### DATASET ROWS
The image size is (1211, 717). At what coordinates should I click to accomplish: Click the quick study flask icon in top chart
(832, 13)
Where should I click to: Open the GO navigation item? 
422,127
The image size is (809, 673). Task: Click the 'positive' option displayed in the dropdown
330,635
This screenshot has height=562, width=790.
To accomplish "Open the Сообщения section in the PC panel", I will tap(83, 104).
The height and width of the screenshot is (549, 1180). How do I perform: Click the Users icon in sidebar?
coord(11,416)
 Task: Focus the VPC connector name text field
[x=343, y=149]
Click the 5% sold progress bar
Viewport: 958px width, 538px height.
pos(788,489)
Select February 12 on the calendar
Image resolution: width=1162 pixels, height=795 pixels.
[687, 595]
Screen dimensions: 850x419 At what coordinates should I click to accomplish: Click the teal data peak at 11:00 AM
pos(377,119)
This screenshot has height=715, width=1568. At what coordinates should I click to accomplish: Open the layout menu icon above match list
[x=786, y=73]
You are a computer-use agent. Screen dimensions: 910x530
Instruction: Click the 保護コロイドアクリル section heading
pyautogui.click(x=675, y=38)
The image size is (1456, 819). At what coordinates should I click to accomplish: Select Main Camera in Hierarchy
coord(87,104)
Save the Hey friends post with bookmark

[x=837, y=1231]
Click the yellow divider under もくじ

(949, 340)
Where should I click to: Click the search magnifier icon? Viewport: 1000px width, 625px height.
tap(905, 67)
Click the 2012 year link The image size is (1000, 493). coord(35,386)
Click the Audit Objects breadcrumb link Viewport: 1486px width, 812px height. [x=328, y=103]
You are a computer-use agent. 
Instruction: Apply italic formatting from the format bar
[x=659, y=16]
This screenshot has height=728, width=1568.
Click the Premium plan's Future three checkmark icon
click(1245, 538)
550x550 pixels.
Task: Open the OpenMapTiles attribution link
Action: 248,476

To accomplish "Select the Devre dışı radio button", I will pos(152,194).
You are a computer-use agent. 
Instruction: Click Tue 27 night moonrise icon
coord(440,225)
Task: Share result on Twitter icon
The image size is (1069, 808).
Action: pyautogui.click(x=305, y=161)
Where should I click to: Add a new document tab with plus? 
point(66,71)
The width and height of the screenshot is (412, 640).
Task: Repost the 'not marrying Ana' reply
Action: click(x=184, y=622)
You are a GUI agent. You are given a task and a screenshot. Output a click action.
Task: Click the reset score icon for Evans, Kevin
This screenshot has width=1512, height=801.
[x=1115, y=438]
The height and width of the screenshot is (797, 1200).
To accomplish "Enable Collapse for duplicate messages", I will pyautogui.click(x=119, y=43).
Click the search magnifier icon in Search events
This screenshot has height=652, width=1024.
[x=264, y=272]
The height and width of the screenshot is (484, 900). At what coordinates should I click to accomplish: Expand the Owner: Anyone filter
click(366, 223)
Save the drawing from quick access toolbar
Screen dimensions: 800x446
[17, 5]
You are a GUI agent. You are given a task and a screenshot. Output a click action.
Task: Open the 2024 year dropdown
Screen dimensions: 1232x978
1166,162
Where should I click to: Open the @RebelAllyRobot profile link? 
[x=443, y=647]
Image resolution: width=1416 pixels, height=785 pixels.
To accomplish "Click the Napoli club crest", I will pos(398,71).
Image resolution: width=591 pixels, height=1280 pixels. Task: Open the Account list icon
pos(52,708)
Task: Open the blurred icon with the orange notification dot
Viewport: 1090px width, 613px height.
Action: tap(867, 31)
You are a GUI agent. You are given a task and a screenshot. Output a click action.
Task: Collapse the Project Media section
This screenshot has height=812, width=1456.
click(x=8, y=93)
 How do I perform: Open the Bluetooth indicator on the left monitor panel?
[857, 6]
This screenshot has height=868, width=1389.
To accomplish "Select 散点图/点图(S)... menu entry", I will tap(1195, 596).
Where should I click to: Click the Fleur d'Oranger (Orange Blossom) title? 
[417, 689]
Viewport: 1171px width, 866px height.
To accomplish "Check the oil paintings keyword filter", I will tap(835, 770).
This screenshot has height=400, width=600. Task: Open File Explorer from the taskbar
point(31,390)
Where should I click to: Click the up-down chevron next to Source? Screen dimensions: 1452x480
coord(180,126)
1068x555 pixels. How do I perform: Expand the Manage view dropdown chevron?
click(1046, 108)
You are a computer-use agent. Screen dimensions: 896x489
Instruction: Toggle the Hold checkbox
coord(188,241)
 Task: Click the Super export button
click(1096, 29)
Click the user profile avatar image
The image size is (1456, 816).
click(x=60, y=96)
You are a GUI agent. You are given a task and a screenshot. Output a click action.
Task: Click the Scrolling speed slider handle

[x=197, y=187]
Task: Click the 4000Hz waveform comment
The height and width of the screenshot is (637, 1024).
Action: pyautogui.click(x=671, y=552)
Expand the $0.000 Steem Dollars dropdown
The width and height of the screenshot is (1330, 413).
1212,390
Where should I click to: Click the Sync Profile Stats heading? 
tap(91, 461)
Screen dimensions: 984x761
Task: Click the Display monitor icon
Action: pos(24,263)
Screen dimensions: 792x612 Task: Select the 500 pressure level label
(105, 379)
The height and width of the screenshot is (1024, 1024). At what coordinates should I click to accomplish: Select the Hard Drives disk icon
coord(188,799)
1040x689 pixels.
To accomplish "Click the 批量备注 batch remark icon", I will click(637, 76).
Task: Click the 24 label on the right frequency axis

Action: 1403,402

### TO BE DONE
Format the entries between the line holding "Where should I click to: Click the search" and the line holding "[x=659, y=16]", inclusive, as a Markdown table with the columns Row and Entry, numbering each non-blank line in order.

### RESPONSE
| Row | Entry |
|---|---|
| 1 | Where should I click to: Click the search magnifier icon? Viewport: 1000px width, 625px height. |
| 2 | tap(905, 67) |
| 3 | Click the 2012 year link The image size is (1000, 493). coord(35,386) |
| 4 | Click the Audit Objects breadcrumb link Viewport: 1486px width, 812px height. [x=328, y=103] |
| 5 | You are a computer-use agent.  |
| 6 | Instruction: Apply italic formatting from the format bar |
| 7 | [x=659, y=16] |